### Problem details
Please reproduce exactly the line that carries "Withdrawal (106, 2445)" and all remaining lines through the last line of the data, and write nothing else.

---

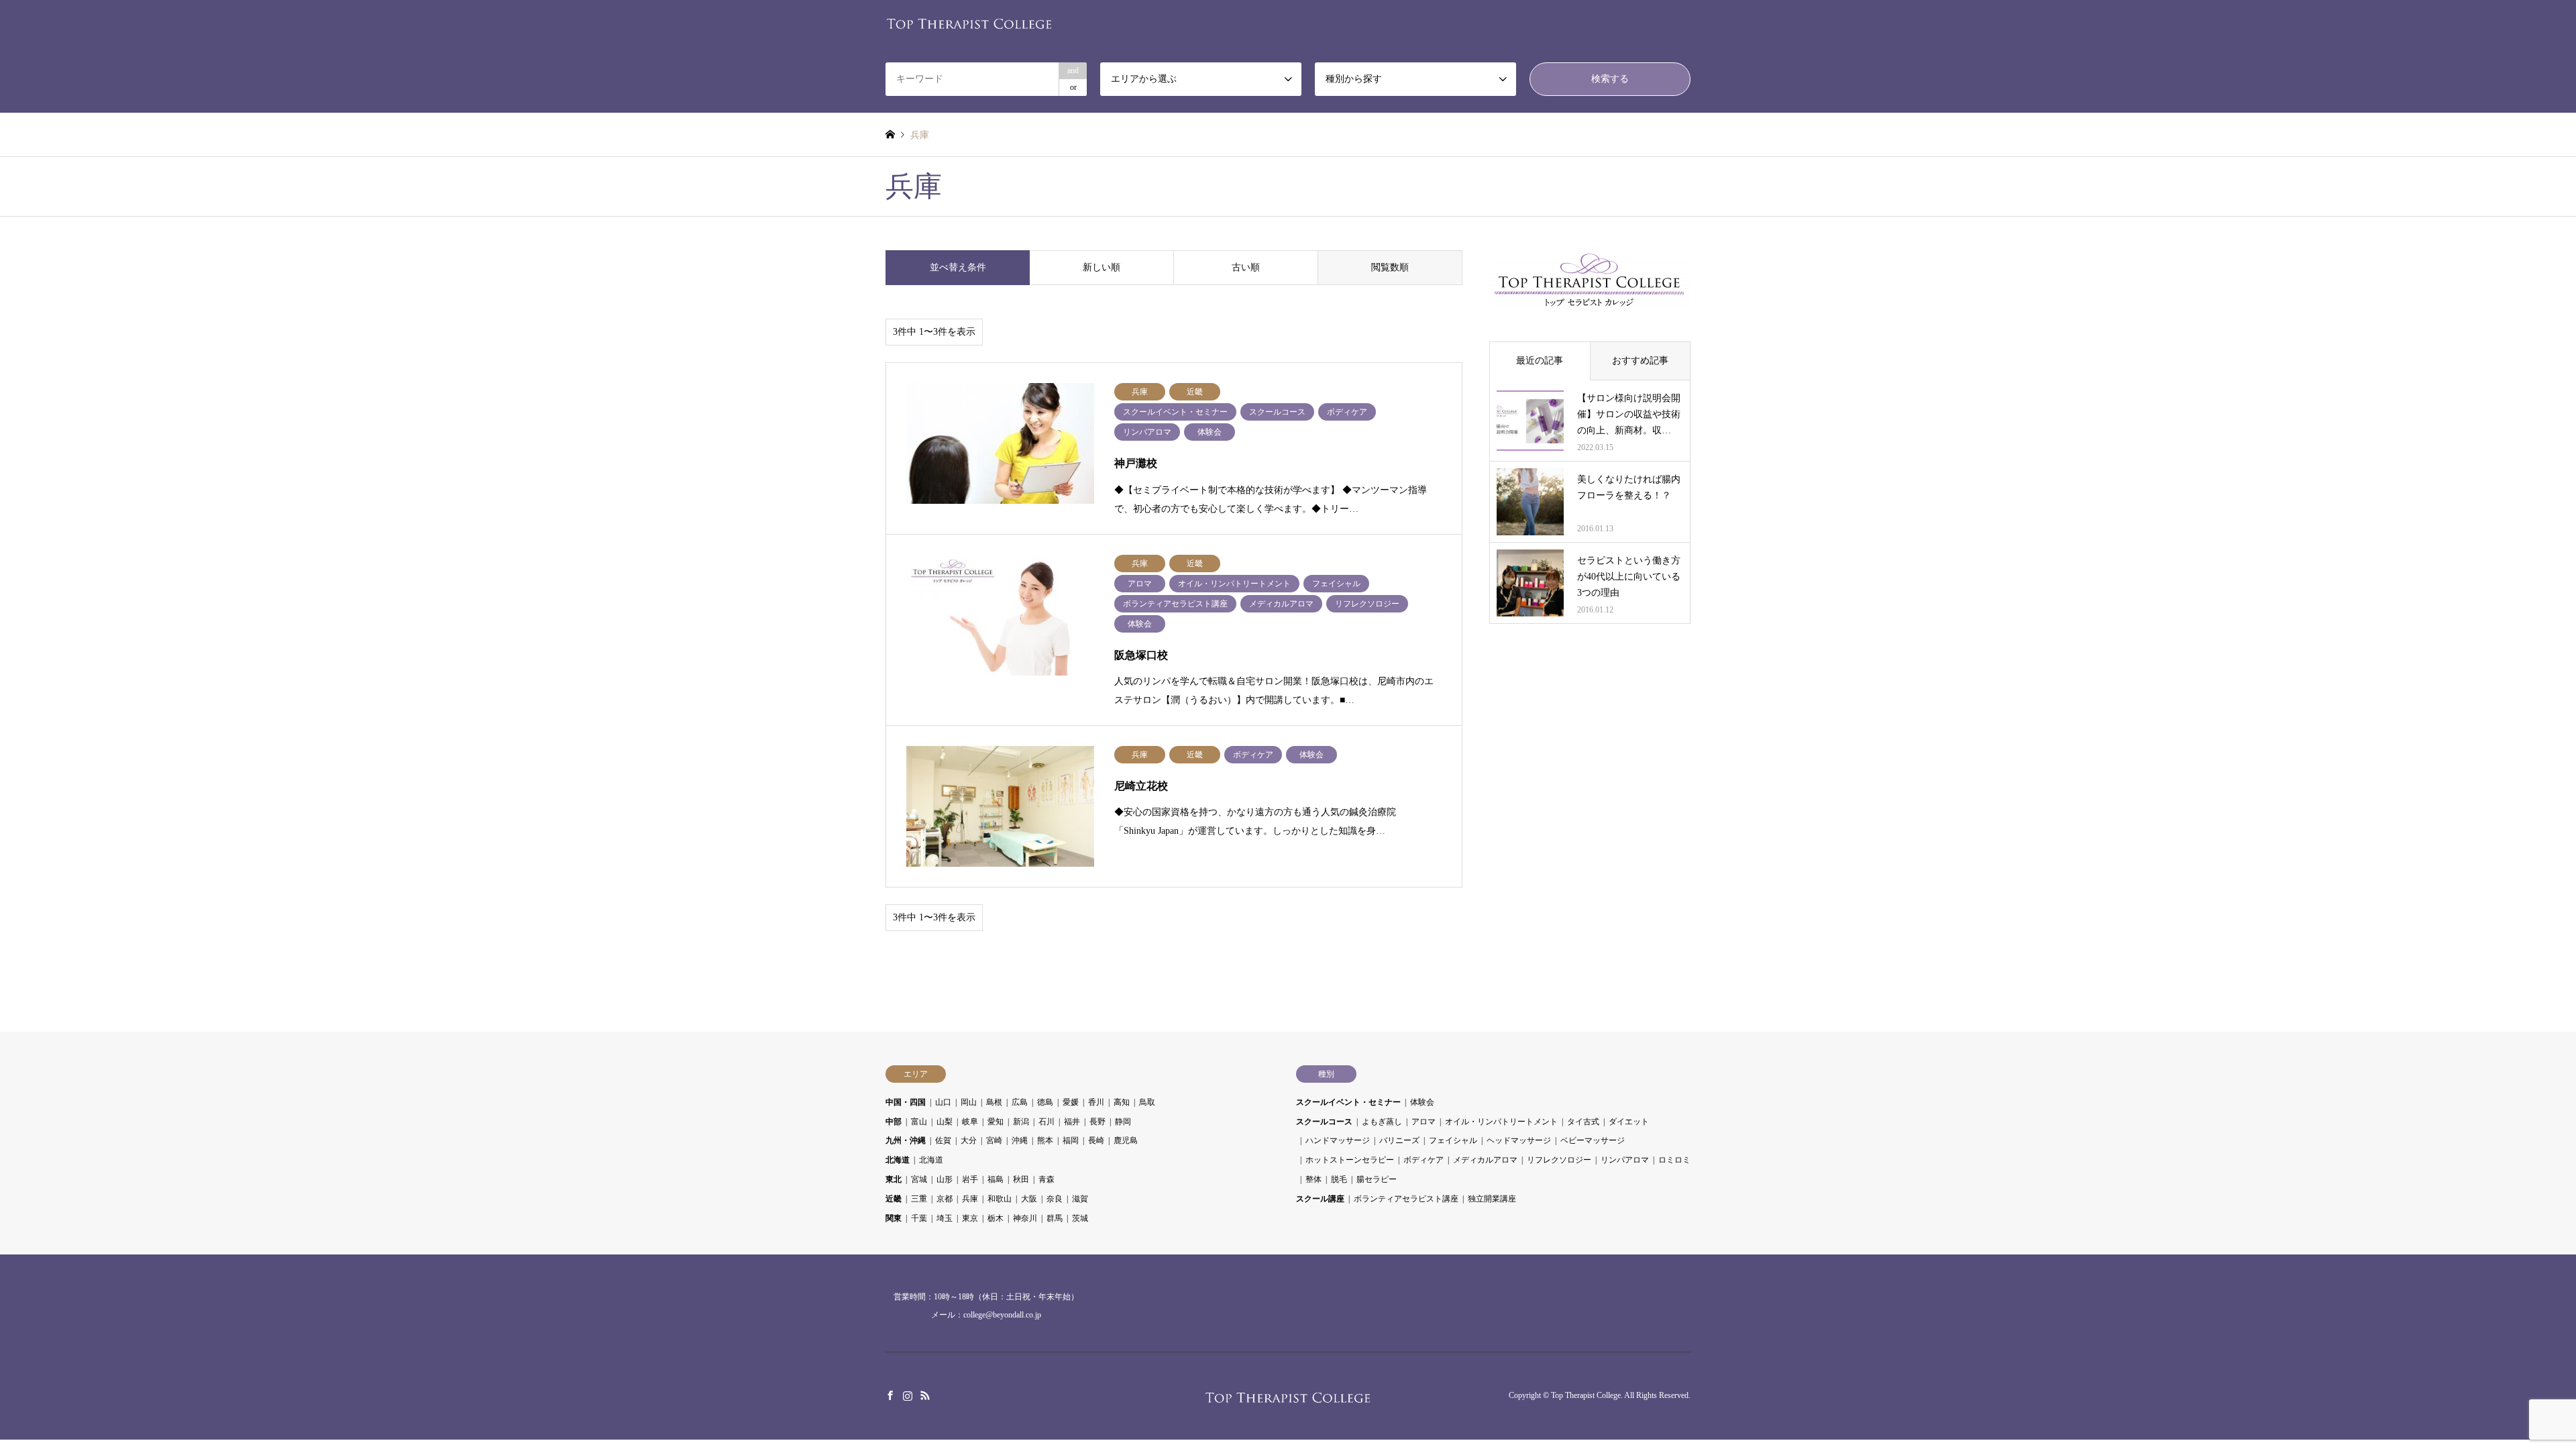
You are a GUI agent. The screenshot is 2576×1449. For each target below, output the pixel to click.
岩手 (970, 1179)
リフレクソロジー (1559, 1160)
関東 (893, 1218)
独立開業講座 (1492, 1198)
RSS (925, 1395)
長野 (1097, 1121)
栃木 (995, 1218)
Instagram (907, 1395)
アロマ (1423, 1121)
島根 (994, 1102)
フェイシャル (1453, 1140)
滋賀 (1080, 1198)
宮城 (919, 1179)
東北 (893, 1179)
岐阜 (970, 1121)
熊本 (1045, 1140)
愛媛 (1071, 1102)
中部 (893, 1121)
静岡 (1123, 1121)
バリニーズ (1399, 1140)
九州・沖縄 (905, 1140)
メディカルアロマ (1485, 1160)
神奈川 (1025, 1218)
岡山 (969, 1102)
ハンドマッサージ (1337, 1140)
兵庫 (970, 1198)
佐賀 (943, 1140)
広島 (1020, 1102)
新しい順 (1101, 267)
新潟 (1021, 1121)
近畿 (893, 1198)
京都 (944, 1198)
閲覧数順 (1390, 267)
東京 (970, 1218)
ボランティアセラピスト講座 (1406, 1198)
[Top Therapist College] (969, 22)
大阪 (1029, 1198)
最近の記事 (1539, 361)
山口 (943, 1102)
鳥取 (1147, 1102)
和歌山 (999, 1198)
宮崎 (994, 1140)
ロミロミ (1674, 1160)
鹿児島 (1126, 1140)
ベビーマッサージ (1592, 1140)
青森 (1046, 1179)
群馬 (1054, 1218)
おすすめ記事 (1640, 361)
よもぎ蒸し (1382, 1121)
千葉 (919, 1218)
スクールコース (1324, 1121)
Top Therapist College (1586, 1396)
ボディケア (1423, 1160)
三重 (919, 1198)
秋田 (1021, 1179)
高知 (1122, 1102)
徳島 (1045, 1102)
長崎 (1096, 1140)
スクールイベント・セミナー (1348, 1102)
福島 (995, 1179)
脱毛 (1339, 1179)
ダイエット (1629, 1121)
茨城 (1080, 1218)
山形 (944, 1179)
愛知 (995, 1121)
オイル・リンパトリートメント (1501, 1121)
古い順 (1246, 267)
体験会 (1422, 1102)
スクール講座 (1320, 1198)
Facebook (890, 1395)
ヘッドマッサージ (1519, 1140)
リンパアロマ (1625, 1160)
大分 (969, 1140)
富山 (919, 1121)
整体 (1313, 1179)
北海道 (897, 1160)
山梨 (944, 1121)
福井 (1072, 1121)
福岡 (1071, 1140)
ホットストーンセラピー (1349, 1160)
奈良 (1054, 1198)
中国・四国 (905, 1102)
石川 (1046, 1121)
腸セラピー (1376, 1179)
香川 (1096, 1102)
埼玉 (944, 1218)
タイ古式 (1583, 1121)
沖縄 (1020, 1140)
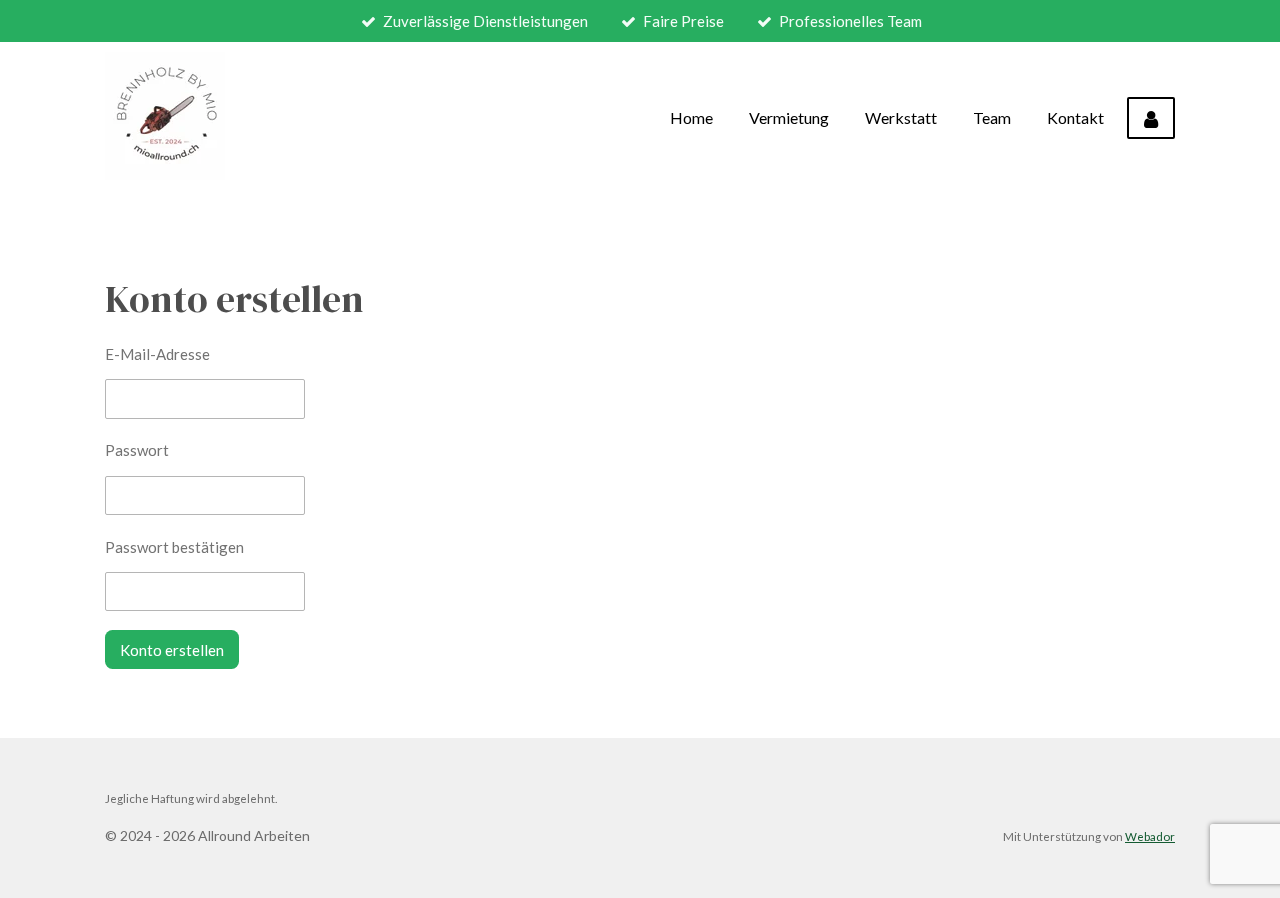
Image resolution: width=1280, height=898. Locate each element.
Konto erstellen (172, 650)
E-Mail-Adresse (157, 354)
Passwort (137, 450)
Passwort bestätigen (174, 547)
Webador (1150, 836)
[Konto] (1151, 118)
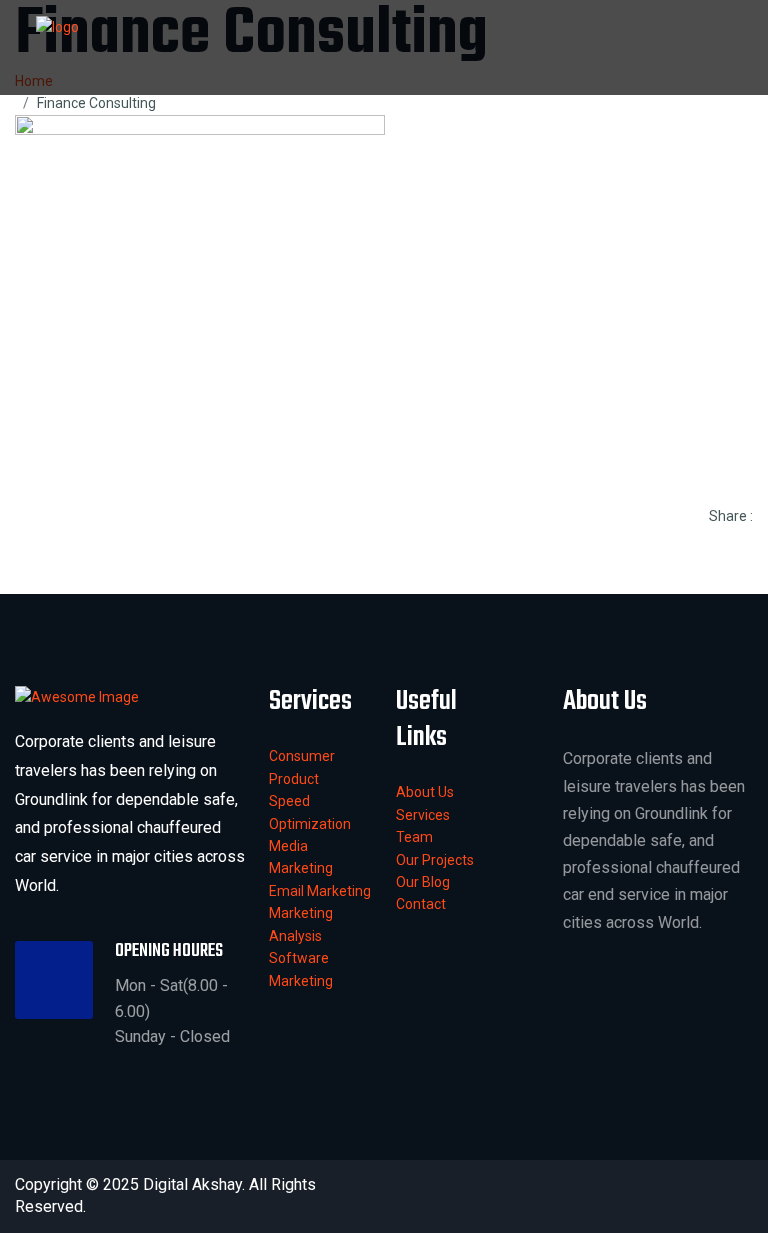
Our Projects (435, 860)
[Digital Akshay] (57, 26)
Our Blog (423, 882)
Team (414, 837)
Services (423, 815)
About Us (425, 792)
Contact (421, 904)
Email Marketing (320, 891)
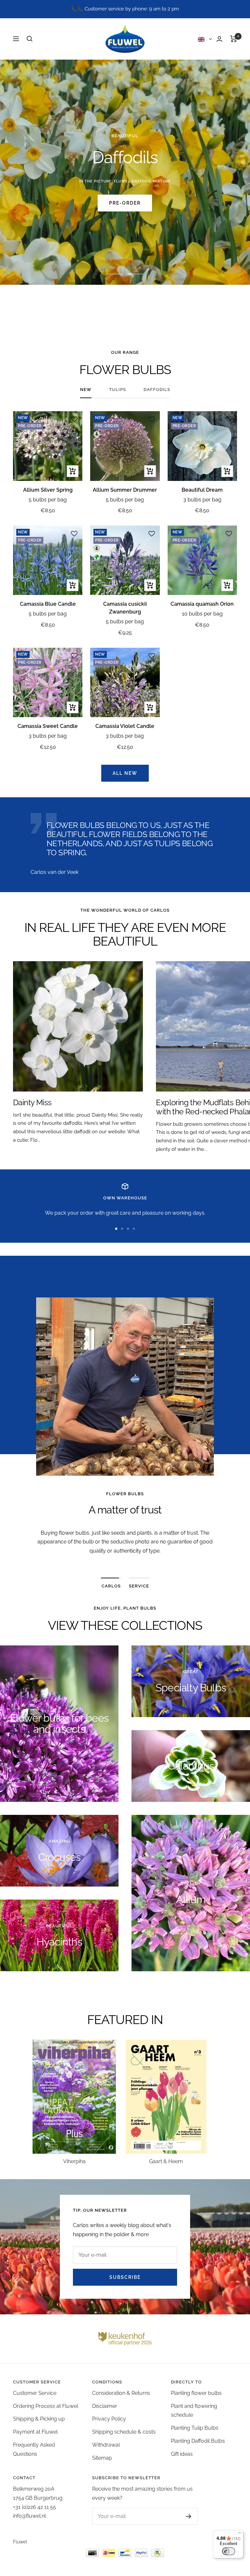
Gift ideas (182, 2454)
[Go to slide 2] (122, 1229)
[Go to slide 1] (116, 1229)
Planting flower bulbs (196, 2393)
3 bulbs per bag (202, 500)
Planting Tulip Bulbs (194, 2428)
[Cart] (233, 39)
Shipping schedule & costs (124, 2432)
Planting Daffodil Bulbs (198, 2441)
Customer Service (34, 2393)
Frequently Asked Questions (34, 2449)
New (85, 389)
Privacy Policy (109, 2419)
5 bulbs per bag (48, 500)
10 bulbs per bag (202, 614)
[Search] (30, 39)
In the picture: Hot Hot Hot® (125, 181)
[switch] (228, 2551)
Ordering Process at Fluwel (45, 2406)
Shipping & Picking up (39, 2419)
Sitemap (102, 2458)
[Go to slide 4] (134, 1229)
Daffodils (157, 389)
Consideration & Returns (121, 2393)
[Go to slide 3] (128, 1229)
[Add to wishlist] (74, 419)
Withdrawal (106, 2445)
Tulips (117, 389)
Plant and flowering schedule (194, 2410)
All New (125, 773)
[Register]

---

### Task output
Withdrawal (106, 2445)
Tulips (117, 389)
Plant and flowering schedule (194, 2410)
All New (125, 773)
[Register]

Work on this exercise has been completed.